Why should you use a Canary in your Apache Kafka coal mine?

The Strimzi Cluster Operator is great for deploying your Kafka cluster on Kubernetes and handling everything related to it. It helps with brokers configuration, managing the security aspects, doing the needed upgrades, scaling up and down and much more. But … what if you want to have more insight on Kafka cluster behavior? What if you want to know if the Kafka brokers are operating correctly so that clients can exchange messages?

This is where a new component in the Strimzi family comes into the picture … please welcome the Canary!

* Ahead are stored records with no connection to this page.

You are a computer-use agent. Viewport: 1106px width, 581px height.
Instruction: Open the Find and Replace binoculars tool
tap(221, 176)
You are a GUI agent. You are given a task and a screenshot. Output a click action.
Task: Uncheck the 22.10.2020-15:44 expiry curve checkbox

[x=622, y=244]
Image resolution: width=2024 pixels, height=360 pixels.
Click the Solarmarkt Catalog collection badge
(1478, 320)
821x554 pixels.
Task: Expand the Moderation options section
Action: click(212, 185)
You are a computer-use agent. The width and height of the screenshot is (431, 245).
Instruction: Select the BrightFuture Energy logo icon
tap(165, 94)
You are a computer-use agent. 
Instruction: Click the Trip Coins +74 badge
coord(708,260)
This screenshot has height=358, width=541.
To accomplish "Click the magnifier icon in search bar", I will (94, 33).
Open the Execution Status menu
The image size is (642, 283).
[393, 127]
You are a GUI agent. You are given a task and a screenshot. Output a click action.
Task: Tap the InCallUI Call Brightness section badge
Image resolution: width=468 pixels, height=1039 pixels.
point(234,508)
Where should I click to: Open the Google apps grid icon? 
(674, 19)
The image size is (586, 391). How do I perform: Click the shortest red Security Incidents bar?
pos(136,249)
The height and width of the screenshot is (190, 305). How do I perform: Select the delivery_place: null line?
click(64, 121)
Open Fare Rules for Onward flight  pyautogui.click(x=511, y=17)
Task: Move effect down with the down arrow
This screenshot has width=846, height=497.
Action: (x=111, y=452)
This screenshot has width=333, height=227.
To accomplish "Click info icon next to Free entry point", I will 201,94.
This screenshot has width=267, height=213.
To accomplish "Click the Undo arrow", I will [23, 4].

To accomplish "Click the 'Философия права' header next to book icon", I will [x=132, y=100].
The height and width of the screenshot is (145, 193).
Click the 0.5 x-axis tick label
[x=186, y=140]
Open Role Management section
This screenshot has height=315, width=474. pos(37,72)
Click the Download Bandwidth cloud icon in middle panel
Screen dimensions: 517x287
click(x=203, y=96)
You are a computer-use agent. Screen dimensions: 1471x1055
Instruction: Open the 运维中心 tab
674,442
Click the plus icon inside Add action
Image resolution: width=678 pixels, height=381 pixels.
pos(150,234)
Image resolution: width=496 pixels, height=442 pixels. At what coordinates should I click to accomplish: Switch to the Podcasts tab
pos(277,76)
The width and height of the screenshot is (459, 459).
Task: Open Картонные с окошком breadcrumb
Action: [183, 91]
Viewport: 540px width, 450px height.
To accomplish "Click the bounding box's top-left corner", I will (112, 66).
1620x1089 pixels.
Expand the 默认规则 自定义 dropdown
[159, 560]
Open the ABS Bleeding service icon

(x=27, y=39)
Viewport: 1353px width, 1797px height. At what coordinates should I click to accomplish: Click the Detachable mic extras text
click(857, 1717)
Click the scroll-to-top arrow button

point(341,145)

How can a canary help in a coal mine?

When a Kafka cluster is successfully deployed using the Strimzi operator, the next step is to use it with your applications or, depending on your use case, allowing external users to integrate with your solution and use it. Monitoring and alerting are other aspects to consider if you want to know if the Kafka cluster is working correctly, however much you are using it. It’s really useful to have information about producing and consuming latency, connection times, errors on exchanging messages, and so on. If your Kafka cluster is exposed to external users, you might want to know if they are able to connect with and use the cluster. The Canary simulate activity to identify problems from a user perspective, even when the cluster seems to be operating correctly. Another use case could be when you are handling a fleet of Kafka clusters that you want to update to a newer version. By rolling with Canary and updating a few clusters only, you can check that everything is fine before continuing with the rest of the fleet.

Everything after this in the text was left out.